Input for this task:
------------

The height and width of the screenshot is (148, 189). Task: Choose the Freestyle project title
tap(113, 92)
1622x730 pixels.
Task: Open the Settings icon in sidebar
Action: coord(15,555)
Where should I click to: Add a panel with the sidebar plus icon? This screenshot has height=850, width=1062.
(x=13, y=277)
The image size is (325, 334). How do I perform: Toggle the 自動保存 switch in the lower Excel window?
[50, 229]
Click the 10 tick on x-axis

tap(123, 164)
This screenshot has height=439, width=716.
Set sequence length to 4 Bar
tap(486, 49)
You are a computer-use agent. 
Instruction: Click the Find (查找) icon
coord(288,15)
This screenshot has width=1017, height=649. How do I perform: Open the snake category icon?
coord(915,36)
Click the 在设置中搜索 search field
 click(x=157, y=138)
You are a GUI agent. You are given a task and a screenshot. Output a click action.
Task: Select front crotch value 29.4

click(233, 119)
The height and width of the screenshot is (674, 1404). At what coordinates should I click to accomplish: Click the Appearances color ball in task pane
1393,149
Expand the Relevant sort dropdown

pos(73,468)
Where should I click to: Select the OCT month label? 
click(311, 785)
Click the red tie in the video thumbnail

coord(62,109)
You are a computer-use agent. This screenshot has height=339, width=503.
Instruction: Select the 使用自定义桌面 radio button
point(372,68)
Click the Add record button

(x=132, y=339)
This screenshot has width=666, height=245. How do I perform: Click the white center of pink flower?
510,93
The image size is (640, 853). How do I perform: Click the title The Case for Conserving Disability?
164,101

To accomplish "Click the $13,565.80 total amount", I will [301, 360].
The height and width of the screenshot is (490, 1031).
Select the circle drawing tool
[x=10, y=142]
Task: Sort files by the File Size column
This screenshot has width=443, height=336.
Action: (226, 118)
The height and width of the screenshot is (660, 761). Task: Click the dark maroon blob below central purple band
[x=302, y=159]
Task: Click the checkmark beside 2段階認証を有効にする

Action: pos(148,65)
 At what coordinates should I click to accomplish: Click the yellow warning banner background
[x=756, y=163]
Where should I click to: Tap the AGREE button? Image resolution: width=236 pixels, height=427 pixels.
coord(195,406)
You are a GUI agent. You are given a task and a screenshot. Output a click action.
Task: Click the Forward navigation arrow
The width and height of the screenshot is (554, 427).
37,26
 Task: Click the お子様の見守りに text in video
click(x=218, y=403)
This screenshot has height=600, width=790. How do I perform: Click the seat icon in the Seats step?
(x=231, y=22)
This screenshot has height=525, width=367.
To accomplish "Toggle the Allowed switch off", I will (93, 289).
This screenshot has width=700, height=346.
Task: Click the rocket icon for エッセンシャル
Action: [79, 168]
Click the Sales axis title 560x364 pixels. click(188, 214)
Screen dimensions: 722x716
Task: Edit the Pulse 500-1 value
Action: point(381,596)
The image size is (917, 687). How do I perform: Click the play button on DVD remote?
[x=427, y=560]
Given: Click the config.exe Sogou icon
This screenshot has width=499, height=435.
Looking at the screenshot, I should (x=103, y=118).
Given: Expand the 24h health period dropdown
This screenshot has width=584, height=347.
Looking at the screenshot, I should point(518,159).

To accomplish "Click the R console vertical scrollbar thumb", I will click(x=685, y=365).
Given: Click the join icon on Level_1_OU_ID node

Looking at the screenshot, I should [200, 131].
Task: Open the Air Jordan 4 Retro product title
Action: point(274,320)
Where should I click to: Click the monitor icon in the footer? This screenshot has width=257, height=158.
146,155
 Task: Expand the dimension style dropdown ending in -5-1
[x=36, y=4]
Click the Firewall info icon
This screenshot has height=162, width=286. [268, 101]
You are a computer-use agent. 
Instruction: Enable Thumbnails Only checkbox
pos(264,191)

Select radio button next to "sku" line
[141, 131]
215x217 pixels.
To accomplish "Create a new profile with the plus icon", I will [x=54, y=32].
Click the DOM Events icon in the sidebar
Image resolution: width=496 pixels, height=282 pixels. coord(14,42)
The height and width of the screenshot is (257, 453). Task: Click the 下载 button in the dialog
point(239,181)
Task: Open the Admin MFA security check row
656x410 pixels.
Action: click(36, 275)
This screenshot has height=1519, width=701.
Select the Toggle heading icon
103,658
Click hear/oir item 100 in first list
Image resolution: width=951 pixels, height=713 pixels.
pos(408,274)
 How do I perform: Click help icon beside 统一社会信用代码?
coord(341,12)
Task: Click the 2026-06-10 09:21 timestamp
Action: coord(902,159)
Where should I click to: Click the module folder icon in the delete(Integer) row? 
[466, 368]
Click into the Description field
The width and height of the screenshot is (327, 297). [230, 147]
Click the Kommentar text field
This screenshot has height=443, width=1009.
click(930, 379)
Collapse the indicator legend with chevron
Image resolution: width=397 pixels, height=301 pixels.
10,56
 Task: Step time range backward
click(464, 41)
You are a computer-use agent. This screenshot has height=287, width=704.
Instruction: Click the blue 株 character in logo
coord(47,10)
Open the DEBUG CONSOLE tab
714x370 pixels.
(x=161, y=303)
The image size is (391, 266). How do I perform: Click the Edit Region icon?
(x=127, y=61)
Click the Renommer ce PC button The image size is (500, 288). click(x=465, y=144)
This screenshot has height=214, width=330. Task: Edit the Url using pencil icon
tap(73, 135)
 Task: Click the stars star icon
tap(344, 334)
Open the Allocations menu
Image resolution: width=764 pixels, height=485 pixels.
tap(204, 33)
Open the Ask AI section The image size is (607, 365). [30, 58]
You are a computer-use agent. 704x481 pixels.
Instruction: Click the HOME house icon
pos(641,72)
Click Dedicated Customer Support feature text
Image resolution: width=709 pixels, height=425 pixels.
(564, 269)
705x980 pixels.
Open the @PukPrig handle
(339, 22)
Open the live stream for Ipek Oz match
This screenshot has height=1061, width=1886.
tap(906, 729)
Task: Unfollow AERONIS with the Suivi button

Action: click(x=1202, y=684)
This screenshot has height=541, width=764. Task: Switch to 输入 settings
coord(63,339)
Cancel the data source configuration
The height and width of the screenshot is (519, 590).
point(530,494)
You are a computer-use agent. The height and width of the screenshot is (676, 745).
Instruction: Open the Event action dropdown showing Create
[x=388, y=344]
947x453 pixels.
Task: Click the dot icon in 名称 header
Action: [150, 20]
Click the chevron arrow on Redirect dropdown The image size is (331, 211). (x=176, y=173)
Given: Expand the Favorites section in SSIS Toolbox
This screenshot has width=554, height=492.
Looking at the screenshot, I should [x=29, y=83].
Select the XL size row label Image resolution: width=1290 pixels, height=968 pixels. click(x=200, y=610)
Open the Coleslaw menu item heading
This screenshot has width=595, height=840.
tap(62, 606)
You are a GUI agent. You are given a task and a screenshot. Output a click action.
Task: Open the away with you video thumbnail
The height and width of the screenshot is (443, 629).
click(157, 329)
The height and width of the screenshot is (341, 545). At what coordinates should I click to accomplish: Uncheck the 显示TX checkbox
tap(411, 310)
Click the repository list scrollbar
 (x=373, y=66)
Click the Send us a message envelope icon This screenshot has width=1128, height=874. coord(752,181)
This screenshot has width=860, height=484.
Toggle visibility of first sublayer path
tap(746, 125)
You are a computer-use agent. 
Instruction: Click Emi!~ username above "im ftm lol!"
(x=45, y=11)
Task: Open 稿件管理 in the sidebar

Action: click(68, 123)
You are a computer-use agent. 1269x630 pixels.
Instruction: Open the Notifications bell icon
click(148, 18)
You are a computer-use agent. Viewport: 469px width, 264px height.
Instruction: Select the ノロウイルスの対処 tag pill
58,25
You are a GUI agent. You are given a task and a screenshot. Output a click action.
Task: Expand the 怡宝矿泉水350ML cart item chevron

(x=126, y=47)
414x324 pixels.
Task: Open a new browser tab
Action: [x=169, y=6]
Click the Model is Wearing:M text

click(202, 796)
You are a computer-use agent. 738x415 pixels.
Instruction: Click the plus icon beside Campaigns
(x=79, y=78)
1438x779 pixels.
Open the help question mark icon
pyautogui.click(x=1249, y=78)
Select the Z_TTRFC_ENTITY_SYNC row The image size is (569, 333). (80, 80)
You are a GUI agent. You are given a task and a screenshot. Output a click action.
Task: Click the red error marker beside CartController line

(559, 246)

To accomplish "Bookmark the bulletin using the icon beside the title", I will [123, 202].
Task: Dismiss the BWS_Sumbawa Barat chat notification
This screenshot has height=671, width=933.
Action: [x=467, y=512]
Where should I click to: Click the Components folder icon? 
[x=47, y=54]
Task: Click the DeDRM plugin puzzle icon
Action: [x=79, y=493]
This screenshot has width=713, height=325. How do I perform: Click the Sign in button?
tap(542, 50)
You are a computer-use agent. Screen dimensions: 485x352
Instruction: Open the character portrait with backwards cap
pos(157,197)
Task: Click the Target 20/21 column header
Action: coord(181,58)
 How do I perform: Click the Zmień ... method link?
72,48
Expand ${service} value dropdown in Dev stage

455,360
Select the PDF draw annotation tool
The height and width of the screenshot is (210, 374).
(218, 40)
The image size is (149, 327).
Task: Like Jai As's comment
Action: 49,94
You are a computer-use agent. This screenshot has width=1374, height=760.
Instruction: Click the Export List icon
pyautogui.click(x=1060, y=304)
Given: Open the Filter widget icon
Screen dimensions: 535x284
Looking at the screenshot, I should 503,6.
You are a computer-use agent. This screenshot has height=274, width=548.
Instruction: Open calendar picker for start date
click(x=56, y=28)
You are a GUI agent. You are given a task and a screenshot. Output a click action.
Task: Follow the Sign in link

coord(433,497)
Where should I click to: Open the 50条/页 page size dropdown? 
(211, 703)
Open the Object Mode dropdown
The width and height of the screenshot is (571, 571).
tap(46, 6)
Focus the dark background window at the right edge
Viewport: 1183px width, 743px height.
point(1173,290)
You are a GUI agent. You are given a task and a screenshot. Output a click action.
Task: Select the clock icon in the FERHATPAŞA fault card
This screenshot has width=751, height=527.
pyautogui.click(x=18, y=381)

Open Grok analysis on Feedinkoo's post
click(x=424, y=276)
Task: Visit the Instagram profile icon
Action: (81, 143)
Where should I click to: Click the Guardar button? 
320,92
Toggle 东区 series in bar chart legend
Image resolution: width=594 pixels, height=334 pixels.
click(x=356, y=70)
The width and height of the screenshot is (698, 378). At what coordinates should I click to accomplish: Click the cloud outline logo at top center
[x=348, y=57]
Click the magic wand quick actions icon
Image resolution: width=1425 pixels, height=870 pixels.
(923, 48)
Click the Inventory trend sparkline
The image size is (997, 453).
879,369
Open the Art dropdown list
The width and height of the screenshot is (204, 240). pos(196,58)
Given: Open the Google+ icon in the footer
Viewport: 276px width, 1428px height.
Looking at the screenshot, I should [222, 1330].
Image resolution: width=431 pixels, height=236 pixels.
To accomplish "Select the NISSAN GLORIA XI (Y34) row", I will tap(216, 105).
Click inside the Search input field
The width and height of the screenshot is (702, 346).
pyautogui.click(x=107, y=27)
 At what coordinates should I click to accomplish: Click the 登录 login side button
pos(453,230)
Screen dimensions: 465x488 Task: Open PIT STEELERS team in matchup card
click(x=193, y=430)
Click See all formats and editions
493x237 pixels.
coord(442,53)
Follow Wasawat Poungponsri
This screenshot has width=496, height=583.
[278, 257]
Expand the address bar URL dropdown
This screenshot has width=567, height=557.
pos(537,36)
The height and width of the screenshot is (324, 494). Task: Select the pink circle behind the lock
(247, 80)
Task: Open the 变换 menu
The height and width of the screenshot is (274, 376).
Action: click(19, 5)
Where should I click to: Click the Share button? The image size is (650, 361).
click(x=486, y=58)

------------

Assignment: State how many lines of the data include the word "arrow", with nothing else.

Reply: 2